According to studies on everyone's favorite test subject—college students—the answer is: no more than 7 days.
Studies on human subjects are rare — in part because most
modern universities would never consent to them — but in 1951
researchers at McGill University paid a group of male graduate
students to stay in small chambers equipped with only a bed for an
experiment on sensory deprivation. They could leave to use the
bathroom, but that’s all. They wore goggles and earphones to limit
their sense of sight and hearing, and gloves to limit their sense of
touch. The plan was to observe students for six weeks, but not one
lasted more than seven days. Nearly every student lost the ability “to
think clearly about anything for any length of time,” while several
others began to suffer hallucinations. “One man could see nothing but
dogs,” wrote one of the study’s collaborators, “another nothing but
eyeglasses of various types, and so on.”
While this study is problematic due to questions about the ethics of McGill researchers at the time, it is widely cited. Other studies about social isolation (solitary confinement) with or without sensory deprivation (in both humans and animals) come to similar conclusions about mental state (though not necessarily hallucinations).

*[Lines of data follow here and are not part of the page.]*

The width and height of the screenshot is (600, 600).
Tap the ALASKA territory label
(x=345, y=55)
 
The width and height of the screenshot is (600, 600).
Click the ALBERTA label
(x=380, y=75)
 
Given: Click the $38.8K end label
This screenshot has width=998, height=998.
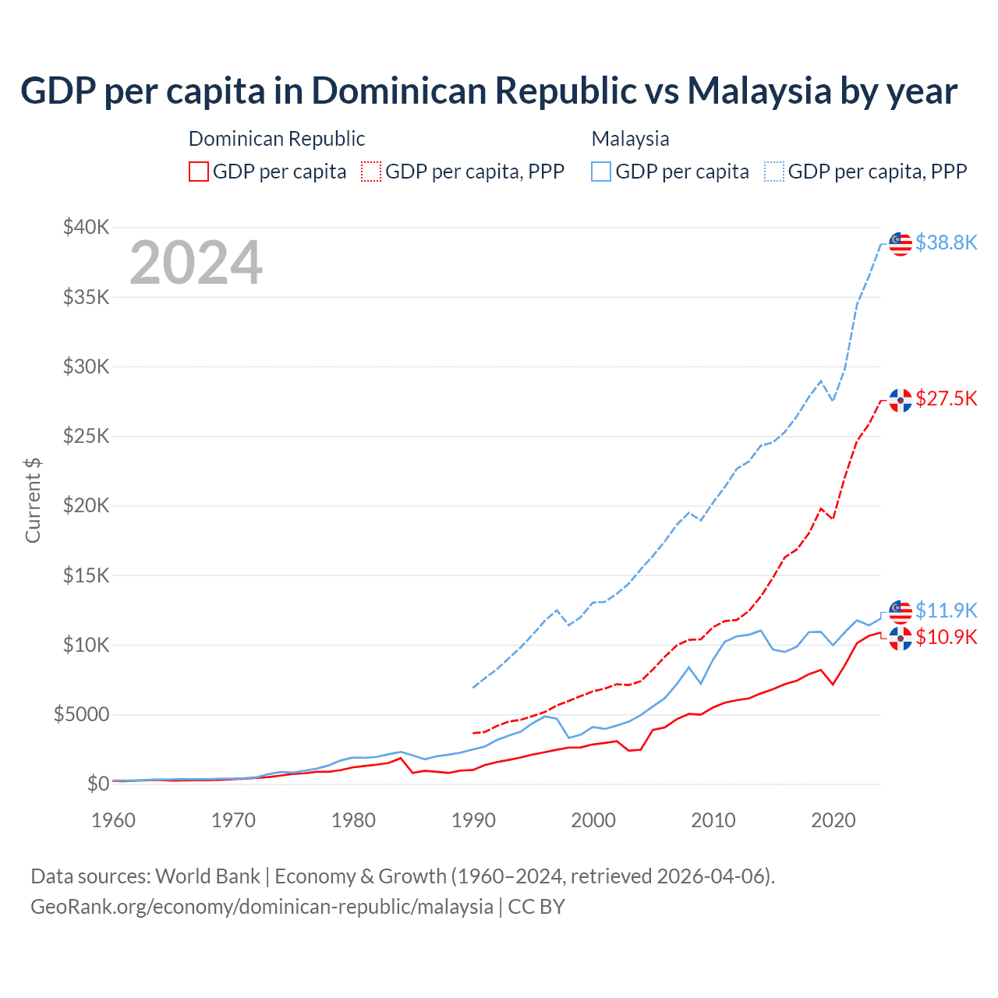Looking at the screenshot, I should click(946, 242).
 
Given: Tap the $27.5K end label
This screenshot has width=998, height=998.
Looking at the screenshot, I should click(946, 398).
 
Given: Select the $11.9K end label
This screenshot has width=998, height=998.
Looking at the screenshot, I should click(946, 610).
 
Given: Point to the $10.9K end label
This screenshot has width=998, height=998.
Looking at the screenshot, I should click(946, 637).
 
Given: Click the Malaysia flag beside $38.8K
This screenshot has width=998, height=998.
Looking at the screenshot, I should click(901, 243).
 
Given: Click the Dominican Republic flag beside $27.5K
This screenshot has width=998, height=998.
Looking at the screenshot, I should click(901, 400).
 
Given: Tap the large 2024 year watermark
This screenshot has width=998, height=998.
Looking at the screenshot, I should click(196, 263).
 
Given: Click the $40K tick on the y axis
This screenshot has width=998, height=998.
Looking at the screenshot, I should click(86, 227).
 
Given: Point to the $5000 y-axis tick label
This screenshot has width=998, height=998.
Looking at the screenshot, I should click(81, 714).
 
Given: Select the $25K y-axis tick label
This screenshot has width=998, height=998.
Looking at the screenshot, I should click(86, 436).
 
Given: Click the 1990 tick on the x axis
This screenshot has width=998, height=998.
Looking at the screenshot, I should click(473, 820).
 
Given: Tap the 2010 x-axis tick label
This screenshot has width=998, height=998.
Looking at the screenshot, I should click(713, 820).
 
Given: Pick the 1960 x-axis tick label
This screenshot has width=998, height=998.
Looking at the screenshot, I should click(114, 820).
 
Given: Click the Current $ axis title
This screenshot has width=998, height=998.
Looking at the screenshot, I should click(33, 501).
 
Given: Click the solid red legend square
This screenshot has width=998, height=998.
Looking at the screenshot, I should click(199, 172).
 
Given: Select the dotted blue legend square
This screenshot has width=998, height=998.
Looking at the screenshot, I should click(774, 172).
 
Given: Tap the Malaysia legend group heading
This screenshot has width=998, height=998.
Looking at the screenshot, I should click(630, 139).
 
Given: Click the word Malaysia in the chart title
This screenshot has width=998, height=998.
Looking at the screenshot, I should click(759, 90).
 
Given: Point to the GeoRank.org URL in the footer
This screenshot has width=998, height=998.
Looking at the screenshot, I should click(262, 907).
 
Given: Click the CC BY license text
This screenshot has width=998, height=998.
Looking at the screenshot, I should click(536, 907).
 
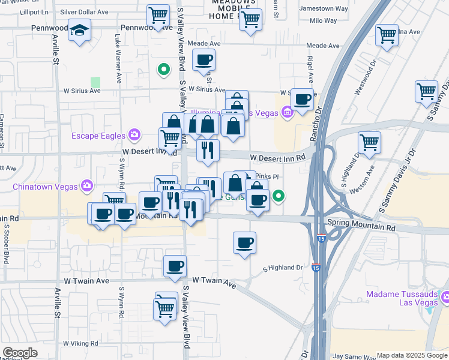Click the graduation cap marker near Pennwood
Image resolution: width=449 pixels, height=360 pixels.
tap(79, 31)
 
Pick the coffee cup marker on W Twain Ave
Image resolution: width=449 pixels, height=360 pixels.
tap(175, 266)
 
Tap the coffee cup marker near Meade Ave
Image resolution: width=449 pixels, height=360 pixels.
tap(203, 60)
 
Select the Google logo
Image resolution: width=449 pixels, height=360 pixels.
tap(20, 353)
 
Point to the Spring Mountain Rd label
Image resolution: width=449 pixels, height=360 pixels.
tap(366, 228)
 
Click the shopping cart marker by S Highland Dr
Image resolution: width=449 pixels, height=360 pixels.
tap(369, 143)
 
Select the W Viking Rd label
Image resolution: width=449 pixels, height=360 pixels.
tap(80, 343)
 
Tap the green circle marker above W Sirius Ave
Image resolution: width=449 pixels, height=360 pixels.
tap(162, 70)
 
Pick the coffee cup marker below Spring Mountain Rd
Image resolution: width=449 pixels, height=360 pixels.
tap(244, 243)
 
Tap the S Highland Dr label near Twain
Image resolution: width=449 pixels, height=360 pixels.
tap(284, 268)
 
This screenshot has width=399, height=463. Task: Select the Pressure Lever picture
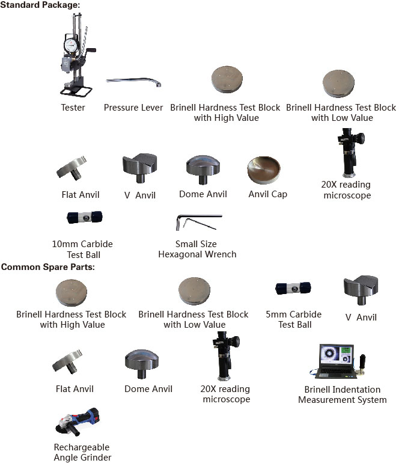click(134, 82)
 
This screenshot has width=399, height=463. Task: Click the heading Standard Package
click(40, 5)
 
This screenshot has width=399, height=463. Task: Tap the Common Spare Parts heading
click(47, 266)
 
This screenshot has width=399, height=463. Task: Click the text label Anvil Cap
click(267, 194)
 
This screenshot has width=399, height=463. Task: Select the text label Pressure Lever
click(133, 108)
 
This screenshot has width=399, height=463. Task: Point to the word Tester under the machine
click(73, 108)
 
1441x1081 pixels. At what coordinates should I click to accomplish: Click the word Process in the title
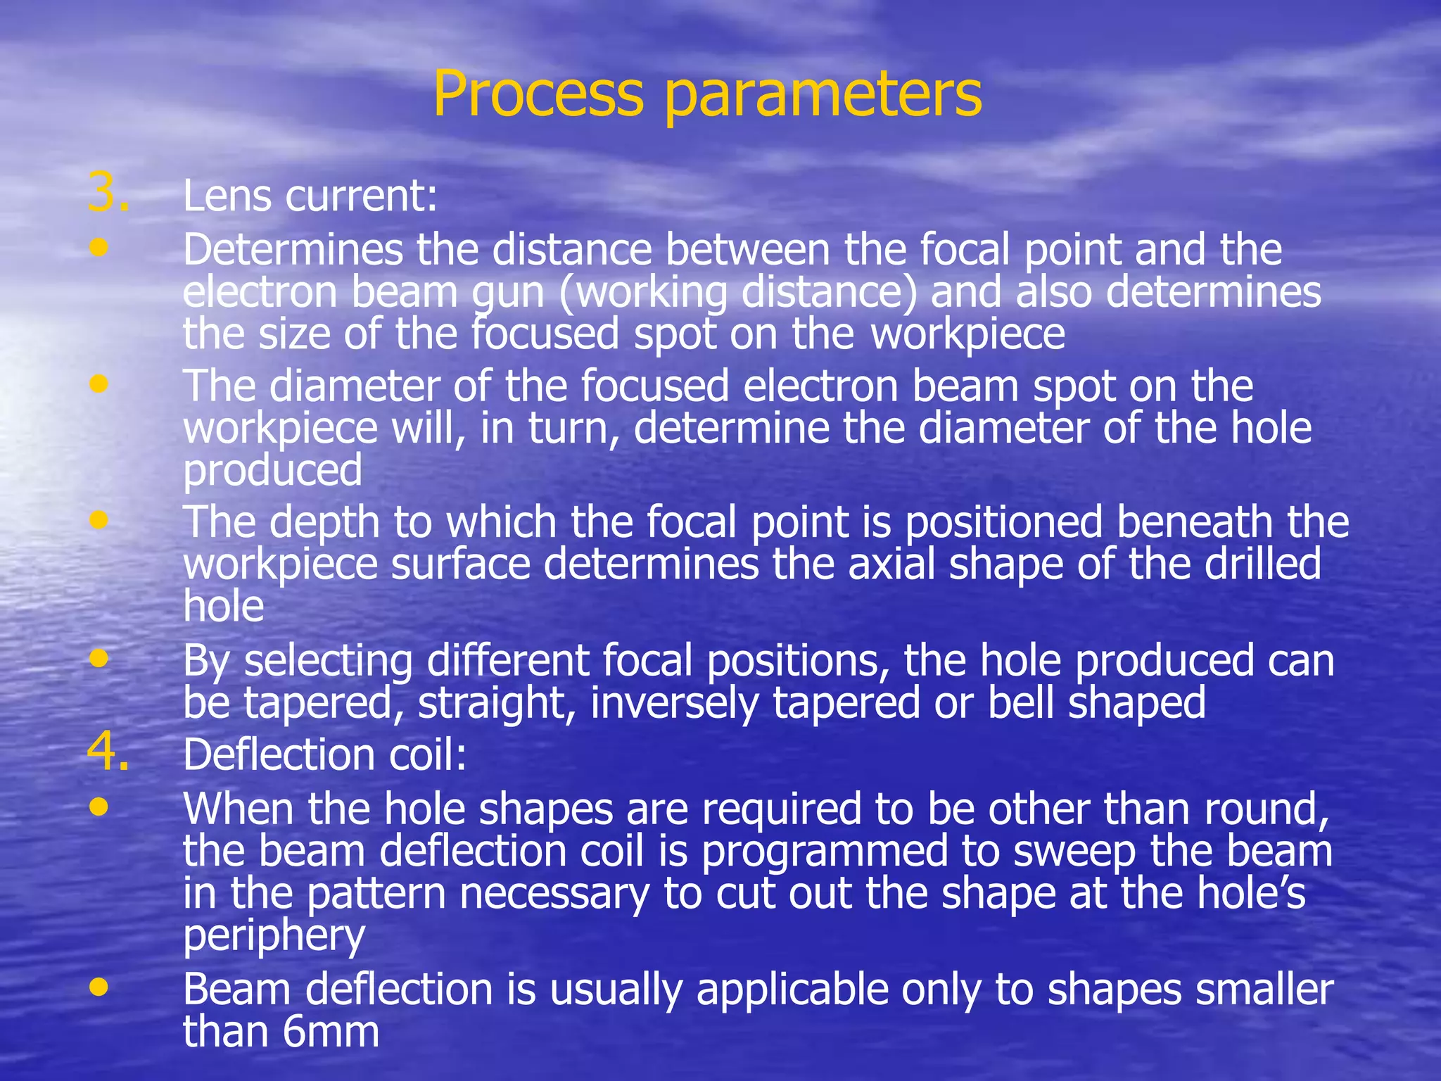click(x=538, y=94)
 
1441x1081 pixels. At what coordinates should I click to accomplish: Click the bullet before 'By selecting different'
click(x=99, y=658)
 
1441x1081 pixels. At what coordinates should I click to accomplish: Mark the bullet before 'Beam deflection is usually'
click(x=99, y=987)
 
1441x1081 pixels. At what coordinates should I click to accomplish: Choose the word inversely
click(x=674, y=703)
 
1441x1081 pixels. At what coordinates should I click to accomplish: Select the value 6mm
click(x=331, y=1032)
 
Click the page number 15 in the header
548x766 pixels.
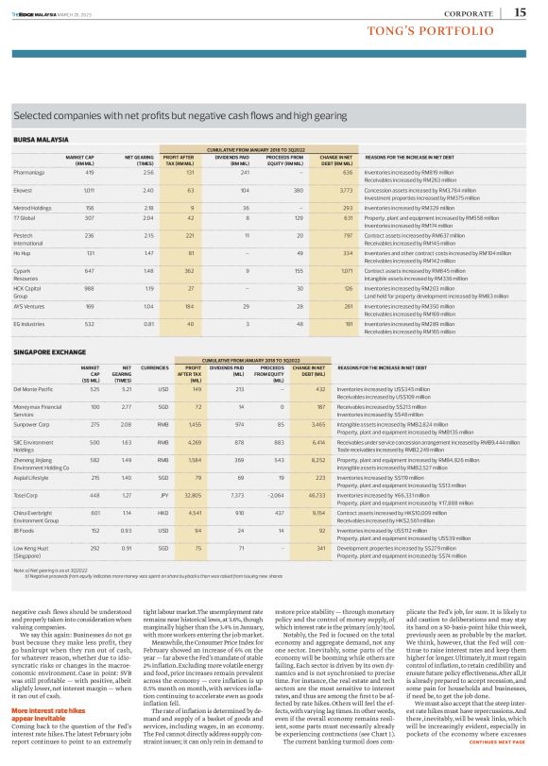[x=520, y=11]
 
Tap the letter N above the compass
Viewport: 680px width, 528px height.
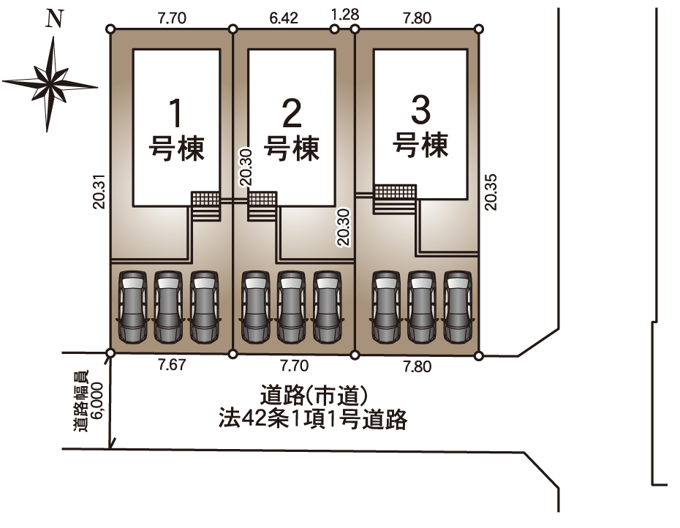pos(53,20)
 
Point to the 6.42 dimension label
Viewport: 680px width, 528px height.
pos(284,18)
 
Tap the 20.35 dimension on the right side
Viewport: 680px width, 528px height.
pos(491,192)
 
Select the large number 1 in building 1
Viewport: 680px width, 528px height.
pos(175,113)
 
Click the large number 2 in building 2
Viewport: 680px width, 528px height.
pos(292,113)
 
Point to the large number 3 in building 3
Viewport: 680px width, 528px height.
pos(420,111)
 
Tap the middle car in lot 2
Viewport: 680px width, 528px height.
pos(291,306)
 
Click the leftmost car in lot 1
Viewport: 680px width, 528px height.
pos(132,306)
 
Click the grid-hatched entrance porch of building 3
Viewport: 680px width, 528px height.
pos(395,192)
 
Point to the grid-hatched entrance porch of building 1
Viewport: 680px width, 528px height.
pos(205,199)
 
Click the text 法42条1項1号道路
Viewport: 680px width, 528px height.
pos(312,420)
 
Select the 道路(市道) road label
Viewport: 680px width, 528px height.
pos(312,397)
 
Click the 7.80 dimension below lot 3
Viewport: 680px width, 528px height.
pos(417,366)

This wasn't being trapped underground, but it seems like a reasonable approximation. The difference is that the graduate students knew they were safe and getting out. Your character doesn't know if he'll ever be rescued and is likely to just give up after a while.
Now, if your character were trapped with a group of people, the answer is months. A group of Chilean miners were trapped underground for 2 months, with the first part of that being without anyone knowing if they were alive and without any evidence they might be rescued. After that they had communication with the outside world and a conduit for food and supplies, though only a small hope of a successful rescue. After their amazing rescue (every one of them survived), they had psychological issues, but not insurmountable ones.
In another case, a man who was trapped underwater for 3 days but survived continues to have nightmares and has vowed never to return to the ocean. He was in a shipwreck and was rescued by divers working to recover bodies from the wreck. He had no contact with other people, no realistic hope of rescue, no light (after his flashlights died), almost no food or water (just a soda), and horrible conditions.
Being alone, being in the dark, not knowing if rescue is possible, those are all things that worsen the effect on the mind.